A woman in her late 60’s once shared with me about the loneliness she felt decades ago when she couldn’t consummate her marriage for months.

There was no one she could ask or talk to about what was and wasn’t happening.  She didn’t take Kallah classes—they weren’t a “thing” yet. Her parents were Holocaust survivors and, as with many of her other life challenges, she didn’t want to burden them with her pain, especially as they rejoiced with the marriage of their precious child.

As the woman told me the story, she kept emphasizing how there was just no one for her to call with her predicament. There was no Google. She didn’t feel comfortable asking her friends. She wasn’t close with her shul Rebbetzin. Her husband was really frustrated and felt bad about himself, but he didn’t know who to ask either.

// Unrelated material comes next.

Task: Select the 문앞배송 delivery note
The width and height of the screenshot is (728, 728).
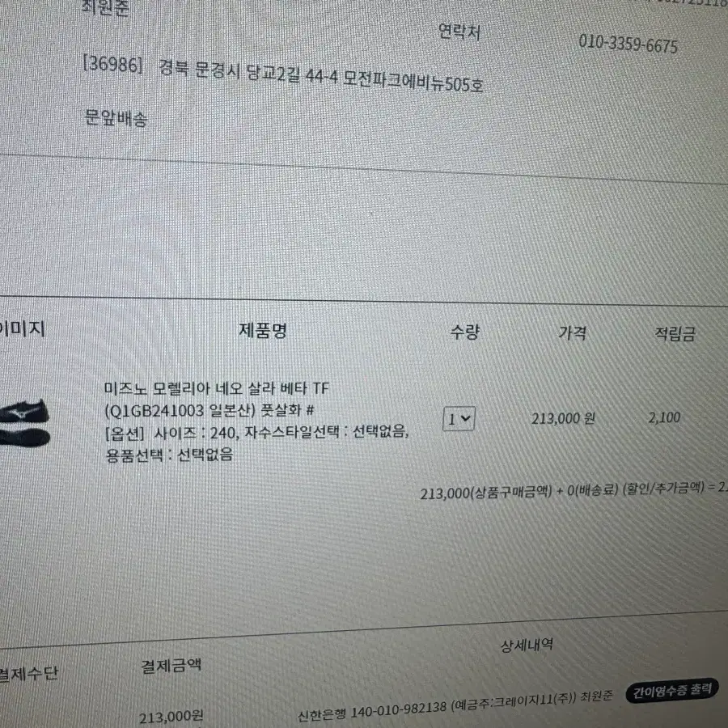Action: [x=116, y=118]
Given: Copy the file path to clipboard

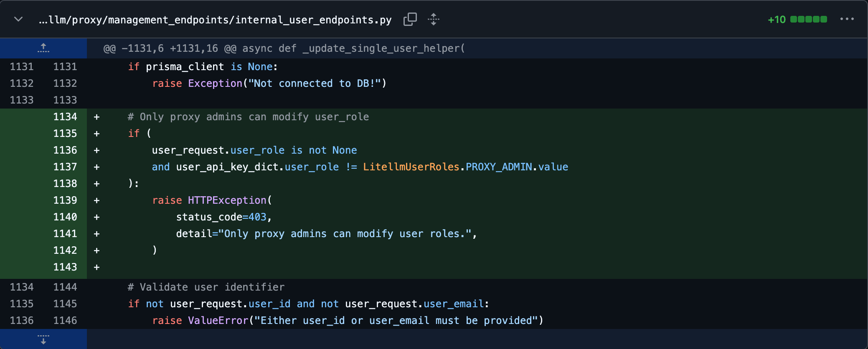Looking at the screenshot, I should pyautogui.click(x=410, y=19).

After months of trying to figure things out, they were able to have intercourse and eventually build a healthy sex life. But the process leading up to it was a time period she looks back on with profound sadness; not because they couldn’t have intercourse right away, but because of the long, lonely journey.

I often think of this story because when we look at the Jewish community today, it’s easy to focus solely on the work that needs to be done and miss out on the bigger picture of progress of how far we’ve come.

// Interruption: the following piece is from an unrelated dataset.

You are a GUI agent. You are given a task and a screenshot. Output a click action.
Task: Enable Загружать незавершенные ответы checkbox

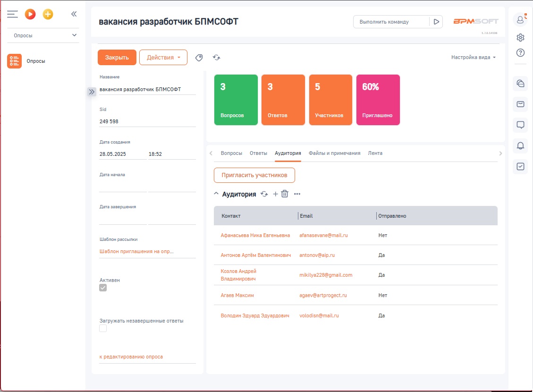103,328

Today, Kallah classes are fairly common throughout the Jewish community.  More and more women are looking to enrich their marriages and are eager to learn what Judaism has to say about building a vibrant committed relationship.  Women are attending Kallah classes in person but are also utilizing technology to learn with mentors who live hundreds of miles away, sometimes on the other side of the world. Multiple Facebook groups devoted to discussing Jewish sexuality and intimacy have propped up, and have given women the opportunity to ask questions discreetly, feel validated in their experiences, and be connected to appropriate resources when necessary.

Kallah teachers are upping their game, increasing what they know, how they teach, and how they can be most effective. Kallah teacher training programs are moving beyond just Halacha and Hashkafa, and are working towards more integration of positive sexuality, importance of pleasure, and what a healthy relationship looks like. There is greater appreciation for referring out to professionals– and doing it sooner rather than later– before the issues intensify and create other issues in the relationship.

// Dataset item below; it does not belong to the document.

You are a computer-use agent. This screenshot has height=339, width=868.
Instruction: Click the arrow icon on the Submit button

Whenever I get up in front of a group of Kallah teachers to lecture, regardless of where they fall on the religious spectrum, I see the same thing: An understanding that what happens in the bedroom affects everything outside the bedroom. That if a couple does not have the tools and support to cultivate a healthy sex life, their whole relationship will feel the void. They can have the best communication skills, have the most congruent life goals, but if their sex life stays stuck in a negative place, the relationship will feel stunted from reaching its potential for intimacy and connection.

Sure, we still have more work to do when it comes to preparing our women (and men!) for marriage.  Kallah teachers can and should continue to become educated in important aspects of women’s health and be able to recognize what is and isn’t within the purview of a Kallah teacher.  Discussions of clinical terms without relying on euphemisms can go a long way in normalizing women’s anatomy and empowering students to know their bodies and have the language to describe their experiences.  Real conversations about the realities of niddah—even while sharing the potential opportunities for meaning—are important not just because of intellectual honesty, but because they prevent the letdown and isolation some women feel when their experience of niddah feels nothing at all like the blissful version they may have learned while engaged.

But the onus does not just rest on Kallah teachers. Let’s remember that when a Kallah teacher meets with a student, she is looking at someone who already has years of living and learning under her belt, and has absorbed many messages about sexuality from her family, educators, peers, culture, and community.  Five to ten sessions of Kallah classes aren’t going to reverse the many years of internalized ideas, but they can provide a fresh space to explore, expand, and perhaps challenge those concepts.

There is a difference between Kallah classes providing a foundation versus building on one that is already there.   As a community, we can continue to find ways to create awareness and appreciation for conversations around our bodies, sexuality, pleasure, and love. We can recognize that sometimes, the power of asking a question is not in the brilliance of the answer, but in the safety and comfort of being able to ask the question at all.  Of knowing there are people to turn to, who can listen, who can validate, who can shed insight or offer needed direction.

Whether we are Kallah teachers or not, we are all relationships influencers, and we have tremendous opportunity and responsibility. We’ve come so far in answering the call, and we will continue to find ways both individually and communally to be sensitive, attuned, and approachable.  We owe it to ourselves, our families, and the generations to come.